Another former sergeant, Yves Jeudy, said: “After 18 May, if the government hasn’t done anything, they will see what happens. We’re not going back and they need to give us an answer quick. We’re running out of patience.”
Although they began training immediately after Martelly’s inauguration last year, the former soldiers upped the ante this February by seizing abandoned army bases throughout the country. Since then, armed men and women in military fatigues have paraded in various towns, performing traffic stops in full view of Haitian national police and UN troops.
Martelly intends to proceed with the creation of a new army and has appointed a presidential commission to do so, but the plan is expected to exclude all but a few from this rogue element and is still a few years away from completion.
An effort to disperse the former soldiers by offering the leaders their long-owed military pensions and back pay has not been successful. Most of the young recruits are ineligible for this scheme.
Matters escalated on 19 April when up to 50 men in uniform – some armed with hand grenades – arrived at the parliament building and disrupted a legislative session discussing the ratification of the prime-minister-designate, Laurent Lamothe.
The leading Haitian human rights lawyer Mario Joseph said Martelly’s promises on the army’s return had created a vacuum being filled by opportunists.
“It’s the president who created the whole storm,” he said. “He’s set it up perfectly for violence. A lot of people want the army to come back because they think they can get jobs from it. They have no idea what they are getting themselves into.”
Labelling the turn of events Haiti‘s “little monster”, the UN stabilisation force for Haiti (Minustah) spokeswoman Sylvie Van Den Wildenberg acknowledged that although exhaustive measures were being taken, the situation was deteriorating.
“Things are now moving fast and we are discussing it with the government,” she said. “We are in a very sensitive situation and we have to make sure that we keep it as stable as possible.
“As with every peacekeeping mission under chapter seven [of the UN charter], force is the last resort. But we are monitoring the situation very closely and we will not let anyone destabilise the country.”
If force is ultimately needed, chapter seven approves military action when peace is threatened. But just how the Haitian people would react to armed intervention from the 7,500-strong UN force is of grave concern.

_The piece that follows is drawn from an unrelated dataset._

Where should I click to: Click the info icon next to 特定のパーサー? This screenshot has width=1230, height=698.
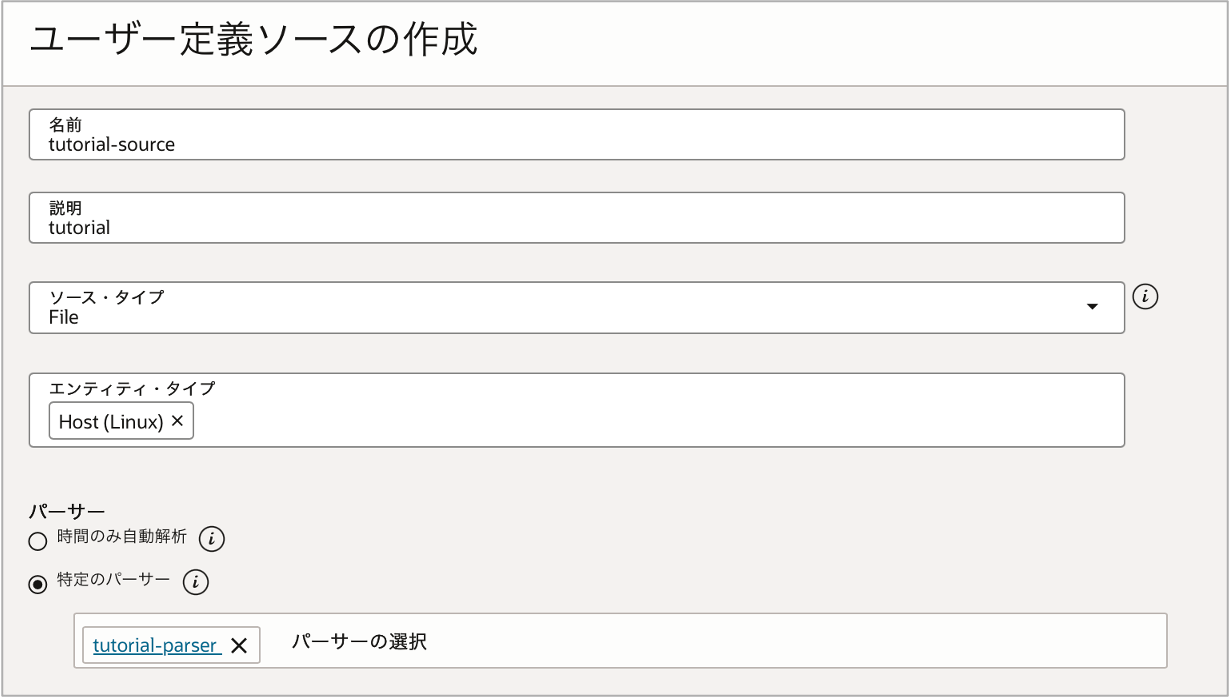click(x=196, y=581)
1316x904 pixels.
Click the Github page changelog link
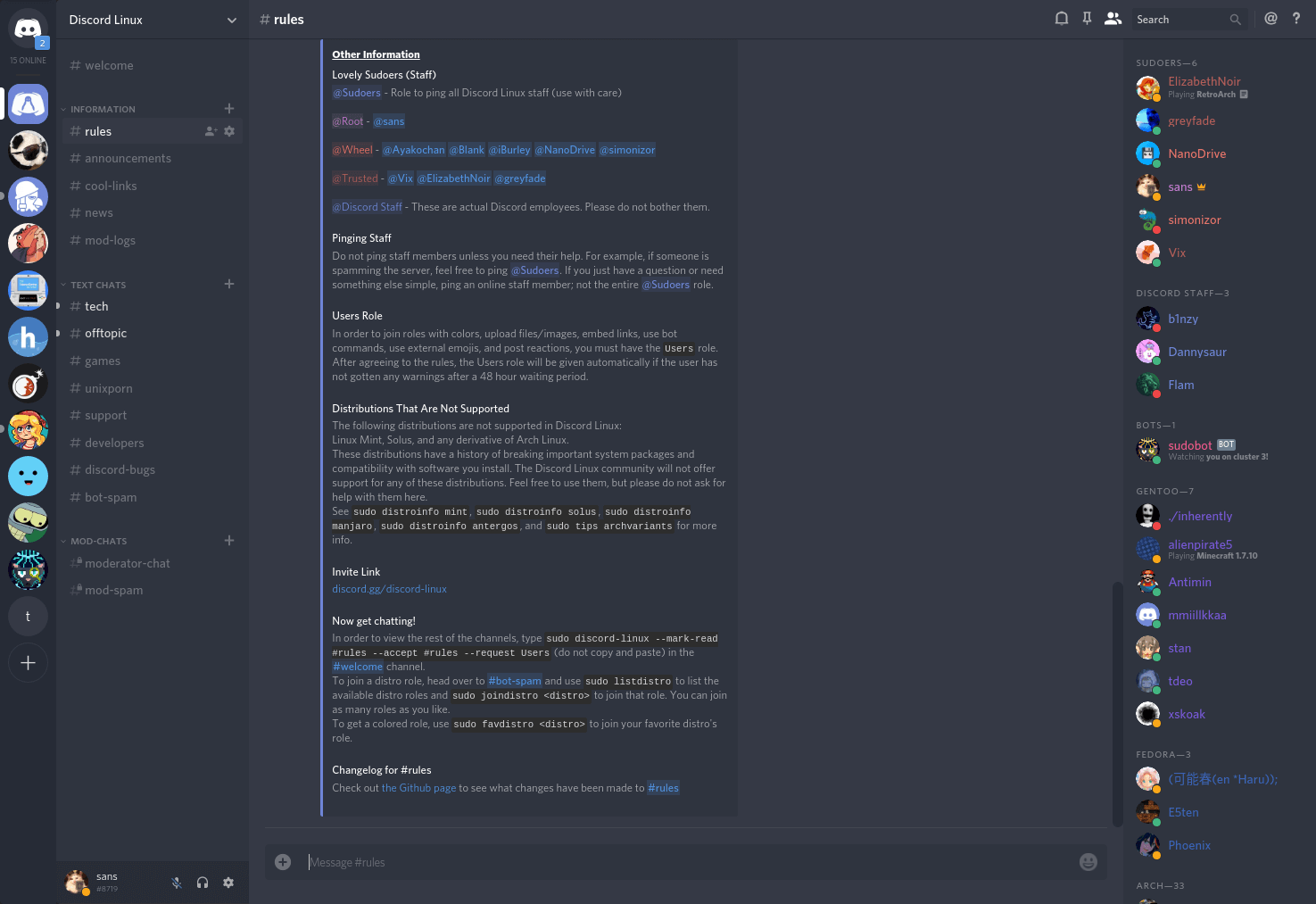click(418, 787)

Since arriving in Haiti in 2004, Minustah’s reputation has been tarnished by violent incursions into Port-au-Prince neighbourhoods such as Cité Soleil and Bel-Air, which resulted in numerous civilian casualties. Matters have been compounded by the conviction of two Pakistani peacekeepers for rape and last year’s cholera outbreak, which many suspect was brought to Haiti by Nepalese blue helmets.
The upshot, according to Georges Michel of the presidential commission, is that the rebel soldiers are more popular than the UN peacekeepers.
“The people are with them,” he said. “This would be a major catastrophe for President Martelly if he calls upon Minustah to crack down on them. They will be seen as heroes and Martelly as the villain. So a peaceful and political solution must be found.”
Martelly returned to Port-au-Prince on Monday after spending two weeks in Miami for treatment for a blood clot on his lung and it is thought that a decision on how to deal with matters is imminent. The group has now ignored repeated orders from the president to lay down arms.
Minustah analysis suggests the group is not very well armed, yet when asked if his group had access to sufficient weaponry, Jeudy seemed amused. As his men repeated a chant of “freedom or death!” the veteran gave a bold response.
“We’re military,” he said. “And you know what a military can do.”